Identical Recruitment Approaches
In spite of the aforementioned characteristics, recruiters still largely contact technical talent in one of two ways. This is true for both email/messages or phone calls;
, We have an excellent opportunity….blah blah
, Your skill set is out of this world
This may work for entry level individuals or average talent, but it will likely never work for great engineers. Personally, it takes me about 2 seconds to determine the copy/pasty-ness of a given email/voicemail and subsequently delete it. If a recruiter or manager has taken zero time to ready my profile and learn more about me, why would I give them even one second of my time?
Make It Personal
Technical engineers, at every level, are very busy people, myself included. The canned emails, messages and calls do not cut it. The most effective approaches are those that include questions relevant to what they do or have done followed by an invite for a face-to-face meeting over coffee or lunch near their location.
Make it technical
Be able to communicate in ‘tech-speak’ or bring someone with you who can (it is okay if this happens in the first intro call with the company). When engineers are evaluating a new opportunity they will certainly judge the technical aspects as much as any other piece.
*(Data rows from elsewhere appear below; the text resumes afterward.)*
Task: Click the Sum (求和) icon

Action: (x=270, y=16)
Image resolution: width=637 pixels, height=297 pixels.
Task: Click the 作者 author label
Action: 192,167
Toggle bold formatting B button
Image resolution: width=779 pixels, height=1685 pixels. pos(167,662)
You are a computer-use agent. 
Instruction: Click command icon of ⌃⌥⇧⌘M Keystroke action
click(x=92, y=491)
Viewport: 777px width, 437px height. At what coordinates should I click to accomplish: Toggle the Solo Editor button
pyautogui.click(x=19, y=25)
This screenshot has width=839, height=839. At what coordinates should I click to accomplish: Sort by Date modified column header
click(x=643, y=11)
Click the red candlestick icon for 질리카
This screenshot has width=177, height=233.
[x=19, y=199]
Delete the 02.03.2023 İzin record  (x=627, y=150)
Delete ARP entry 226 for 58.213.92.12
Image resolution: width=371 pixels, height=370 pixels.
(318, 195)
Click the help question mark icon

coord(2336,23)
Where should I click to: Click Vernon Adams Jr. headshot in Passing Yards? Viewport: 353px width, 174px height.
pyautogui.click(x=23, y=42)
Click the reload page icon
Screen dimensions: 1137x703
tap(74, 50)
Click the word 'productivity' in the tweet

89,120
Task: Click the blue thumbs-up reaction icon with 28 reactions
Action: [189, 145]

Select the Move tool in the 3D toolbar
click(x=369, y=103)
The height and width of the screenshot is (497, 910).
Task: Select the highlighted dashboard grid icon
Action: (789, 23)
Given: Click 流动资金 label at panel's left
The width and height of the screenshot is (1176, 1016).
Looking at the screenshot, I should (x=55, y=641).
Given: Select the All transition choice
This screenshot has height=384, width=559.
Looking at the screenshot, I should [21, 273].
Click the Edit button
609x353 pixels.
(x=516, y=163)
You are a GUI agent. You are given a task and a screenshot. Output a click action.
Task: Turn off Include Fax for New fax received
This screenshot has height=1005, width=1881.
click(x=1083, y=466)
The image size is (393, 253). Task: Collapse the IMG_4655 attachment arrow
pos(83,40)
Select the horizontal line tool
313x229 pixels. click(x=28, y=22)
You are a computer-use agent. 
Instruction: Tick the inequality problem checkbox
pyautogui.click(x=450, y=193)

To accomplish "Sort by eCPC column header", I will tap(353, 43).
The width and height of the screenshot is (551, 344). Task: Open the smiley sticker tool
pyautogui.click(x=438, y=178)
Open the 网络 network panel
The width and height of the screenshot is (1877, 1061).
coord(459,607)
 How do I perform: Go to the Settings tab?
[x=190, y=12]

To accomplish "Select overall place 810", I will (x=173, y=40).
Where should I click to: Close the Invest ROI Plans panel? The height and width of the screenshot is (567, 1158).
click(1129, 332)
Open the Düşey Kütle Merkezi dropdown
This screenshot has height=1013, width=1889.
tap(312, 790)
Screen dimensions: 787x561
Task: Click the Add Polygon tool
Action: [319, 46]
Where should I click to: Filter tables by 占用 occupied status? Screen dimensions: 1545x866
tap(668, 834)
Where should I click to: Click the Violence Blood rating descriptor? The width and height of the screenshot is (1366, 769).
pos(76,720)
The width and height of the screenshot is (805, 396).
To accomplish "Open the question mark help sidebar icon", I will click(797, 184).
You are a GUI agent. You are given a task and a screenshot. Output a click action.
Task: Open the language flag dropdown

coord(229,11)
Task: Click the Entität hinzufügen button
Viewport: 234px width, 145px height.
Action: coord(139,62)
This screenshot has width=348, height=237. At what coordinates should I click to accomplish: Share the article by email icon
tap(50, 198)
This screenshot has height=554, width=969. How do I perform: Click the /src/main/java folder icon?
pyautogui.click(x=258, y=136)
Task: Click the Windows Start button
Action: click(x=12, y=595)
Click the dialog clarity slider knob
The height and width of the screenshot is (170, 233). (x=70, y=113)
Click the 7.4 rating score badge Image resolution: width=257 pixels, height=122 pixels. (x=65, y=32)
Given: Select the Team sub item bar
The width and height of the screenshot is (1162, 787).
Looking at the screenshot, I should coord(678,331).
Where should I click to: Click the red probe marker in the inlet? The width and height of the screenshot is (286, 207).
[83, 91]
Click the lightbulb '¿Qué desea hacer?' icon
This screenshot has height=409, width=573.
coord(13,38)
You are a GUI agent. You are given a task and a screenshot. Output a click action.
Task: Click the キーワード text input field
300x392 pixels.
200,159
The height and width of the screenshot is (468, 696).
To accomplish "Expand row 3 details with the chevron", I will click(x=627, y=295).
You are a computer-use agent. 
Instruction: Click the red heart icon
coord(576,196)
Highlight the Differentiators
It’s cool that you can offer an engineer xxx thousand dollars a year, but so can everyone else, and quite frankly it doesn’t matter much after a certain point. It’s cool that your company can offer comprehensive medical/dental/vision/etc….so can everyone else.
Differentiators do not necessarily have to come in the form of perks in the traditional sense. Sure, not every company can offer free breakfast/lunch/dinner, but not every company needs to. Here are some that may not be obvious:
- What is the spectrum of skill sets among your current technical team?
- What contributions have you made to the open source community?
- What’s the dress code?
- What’s the work life balance?
- What are the colors of your walls? Is 100% remote possible (even if after a certain time period)?
- What is the coolest feat of engineering that the current team has accomplished?
- How tall or flat is the organization?
- Are the people ‘in charge’ from engineering backgrounds?
- How important are titles?
- What room for growth and professional development is there?
- Is there any official time allocated for personal projects?
Answers to the above should ideally be given in person.; you get the idea. The truth is I have friends that have accepted offers 10-40% lower than what they could’ve gotten elsewhere because of the answers the received.
The Bottom Lines
You don’t need to provide all the perks that Google or other tech giants are able to offer; if you can, great, but that is not the case for most businesses, nor is it necessary. What you need is to really care about the individual enough to do the aforementioned manual labor.
If you have an existing technical team, they need to be at the same level of the engineers you are recruiting or your new-hire will find him or herself on an island; the exception is when you are hiring a lead engineer who will then be tasked with building his or her own team.
The culture of your organization should embrace measured risk and the notion of the individual. Aside from compliance and regulatory components, there is really never a good reason to operate on a mode of no-trust with your technical team. The junior engineer should feel just as comfortable as the lead when it comes to voicing an opinion, concern or idea.
Solid engineers aren’t hard or impossible to find, they’re just not ‘easy’.